Supplied text |
★ ★ ★ ★ ★ ★ ★
# Koopor Plus - 200W



## BumbleBee (22/10/15)

So who's bringing these in?


----------



## Vaperite South Africa (22/10/15)

Vaperite is bringing in all four colours and projected selling price is around R1200

Reactions: Like 1


----------



## Vaperite South Africa (22/10/15)

And the first two have already been taken by my staff. But we will bring in at least 40, if not more

Reactions: Winner 1


----------



## Vaperite South Africa (23/10/15)

AND, it looks like this may just be the first sub R1000 200W TC mod. Standby for final pricing but at this stage it looks like it will retail for R995 - thanks to our supplier

Reactions: Winner 1


----------



## MorneW (24/10/15)

Vaperite South Africa said:


> AND, it looks like this may just be the first sub R1000 200W TC mod. Standby for final pricing but at this stage it looks like it will retail for R995 - thanks to our supplier




What's the eta?


Sent from my iPad using Tapatalk


----------



## Vaperite South Africa (24/10/15)

No set date yet. Our supplier is still waiting for confirmation from the factory.
★ ★ ★ ★ ★ ★ ★
Data block |
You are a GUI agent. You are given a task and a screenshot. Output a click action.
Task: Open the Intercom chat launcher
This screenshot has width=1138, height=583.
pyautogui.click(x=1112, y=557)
★ ★ ★ ★ ★ ★ ★
Work instructions | In the Koopor Plus forum thread, why can Vaperite South Africa not yet give an arrival date for the mod? Answer in one to three sentences.

Result of this task | Vaperite South Africa has no set date yet because its supplier is still waiting for confirmation from the factory.